Extending the life of a drive

"So I imagine if people could ever learn how to properly care for their systems, the overall life expectancy will increase." As an offshoot to this, my friend says that defragging the system would help extend the life of a drive.
 
"So I imagine if people could ever learn how to properly care for their systems, the overall life expectancy will increase." As an offshoot to this, my friend says that defragging the system would help extend the life of a drive.

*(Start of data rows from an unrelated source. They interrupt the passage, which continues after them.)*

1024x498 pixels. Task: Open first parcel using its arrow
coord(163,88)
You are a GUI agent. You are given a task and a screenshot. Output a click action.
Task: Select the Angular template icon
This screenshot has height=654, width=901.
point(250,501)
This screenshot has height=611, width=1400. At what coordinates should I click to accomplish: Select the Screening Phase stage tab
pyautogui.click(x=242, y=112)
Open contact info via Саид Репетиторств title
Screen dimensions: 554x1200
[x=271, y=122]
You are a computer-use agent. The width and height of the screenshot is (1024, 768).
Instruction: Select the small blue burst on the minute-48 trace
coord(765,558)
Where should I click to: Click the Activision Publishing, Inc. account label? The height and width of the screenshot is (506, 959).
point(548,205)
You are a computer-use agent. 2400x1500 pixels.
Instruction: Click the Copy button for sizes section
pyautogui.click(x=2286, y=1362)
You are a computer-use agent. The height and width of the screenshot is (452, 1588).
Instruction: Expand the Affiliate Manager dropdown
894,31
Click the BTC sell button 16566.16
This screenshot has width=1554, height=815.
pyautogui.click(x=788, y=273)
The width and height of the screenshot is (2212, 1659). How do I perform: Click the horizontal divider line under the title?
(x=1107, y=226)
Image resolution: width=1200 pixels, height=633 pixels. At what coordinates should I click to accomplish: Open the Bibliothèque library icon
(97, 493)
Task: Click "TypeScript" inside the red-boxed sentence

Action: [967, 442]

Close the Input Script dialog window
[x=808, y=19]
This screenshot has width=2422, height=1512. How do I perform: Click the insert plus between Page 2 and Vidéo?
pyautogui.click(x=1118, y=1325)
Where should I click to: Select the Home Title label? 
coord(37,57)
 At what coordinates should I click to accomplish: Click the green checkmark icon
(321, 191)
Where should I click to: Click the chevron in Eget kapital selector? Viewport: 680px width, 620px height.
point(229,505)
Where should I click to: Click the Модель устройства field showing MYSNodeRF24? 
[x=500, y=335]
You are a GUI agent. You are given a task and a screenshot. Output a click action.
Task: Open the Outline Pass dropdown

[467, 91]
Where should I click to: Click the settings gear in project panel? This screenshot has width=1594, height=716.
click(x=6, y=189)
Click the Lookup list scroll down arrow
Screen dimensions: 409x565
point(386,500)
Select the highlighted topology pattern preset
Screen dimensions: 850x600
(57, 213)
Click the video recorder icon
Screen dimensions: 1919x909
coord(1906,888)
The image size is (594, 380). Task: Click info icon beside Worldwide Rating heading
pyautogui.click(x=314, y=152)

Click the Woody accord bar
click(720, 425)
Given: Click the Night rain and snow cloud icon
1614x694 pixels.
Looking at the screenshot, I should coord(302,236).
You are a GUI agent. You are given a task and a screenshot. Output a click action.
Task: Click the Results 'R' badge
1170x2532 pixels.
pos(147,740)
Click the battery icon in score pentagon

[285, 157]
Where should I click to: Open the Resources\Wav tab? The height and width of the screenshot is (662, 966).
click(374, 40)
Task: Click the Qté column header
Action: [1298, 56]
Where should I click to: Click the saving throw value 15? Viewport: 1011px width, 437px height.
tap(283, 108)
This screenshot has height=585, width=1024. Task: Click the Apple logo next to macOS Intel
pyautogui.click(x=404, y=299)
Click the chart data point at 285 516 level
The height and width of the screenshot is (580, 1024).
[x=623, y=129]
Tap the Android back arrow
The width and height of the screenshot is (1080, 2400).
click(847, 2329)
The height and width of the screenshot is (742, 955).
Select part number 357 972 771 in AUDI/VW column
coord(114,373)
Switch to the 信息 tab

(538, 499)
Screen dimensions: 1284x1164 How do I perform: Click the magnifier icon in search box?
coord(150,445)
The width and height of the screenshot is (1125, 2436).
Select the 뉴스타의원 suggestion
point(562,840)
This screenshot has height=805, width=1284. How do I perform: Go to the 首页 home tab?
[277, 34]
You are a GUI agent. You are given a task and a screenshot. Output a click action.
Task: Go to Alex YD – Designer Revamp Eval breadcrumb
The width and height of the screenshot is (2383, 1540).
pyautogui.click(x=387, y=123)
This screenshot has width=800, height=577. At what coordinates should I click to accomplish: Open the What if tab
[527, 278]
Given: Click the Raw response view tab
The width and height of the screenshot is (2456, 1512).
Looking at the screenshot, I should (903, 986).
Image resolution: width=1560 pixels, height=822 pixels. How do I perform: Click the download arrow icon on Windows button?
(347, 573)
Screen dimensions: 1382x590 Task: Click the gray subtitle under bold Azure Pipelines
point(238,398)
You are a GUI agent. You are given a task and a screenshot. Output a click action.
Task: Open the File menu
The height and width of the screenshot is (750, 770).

Yes technically, but hardware manufacturers wouldn't be so happy about that would they? Anyways, the market is fueled by consumers, not producers. If consumers do not buy new hardware every few months or years then producers would have no one to sell to.
 
To be honest folks I expect the increase in the cost of other items will preempt the purchase of newer higher power computers. As Asia gains wealth those billions of people will demand a larger share of the world's resources forcing competition for available oil and food and pushing up the price. There will be little left for recreational computer use. Businesses usually do not need more power and usually use their old windows 98 and or windows XP machines as long as they will run. To business a computer is a tool, not a lifestyle.
 
All desktop should last for about 5 years before it is obsolete. My mom had an older HP pavillion desktop that she's been using for about 8 years. She only got a new one because she want and LCD display and a bigger HDD.

When thinking of life expectancy of a rig always build with current technology so it last longer then when that rig is obsolete something 20x better will be on the market.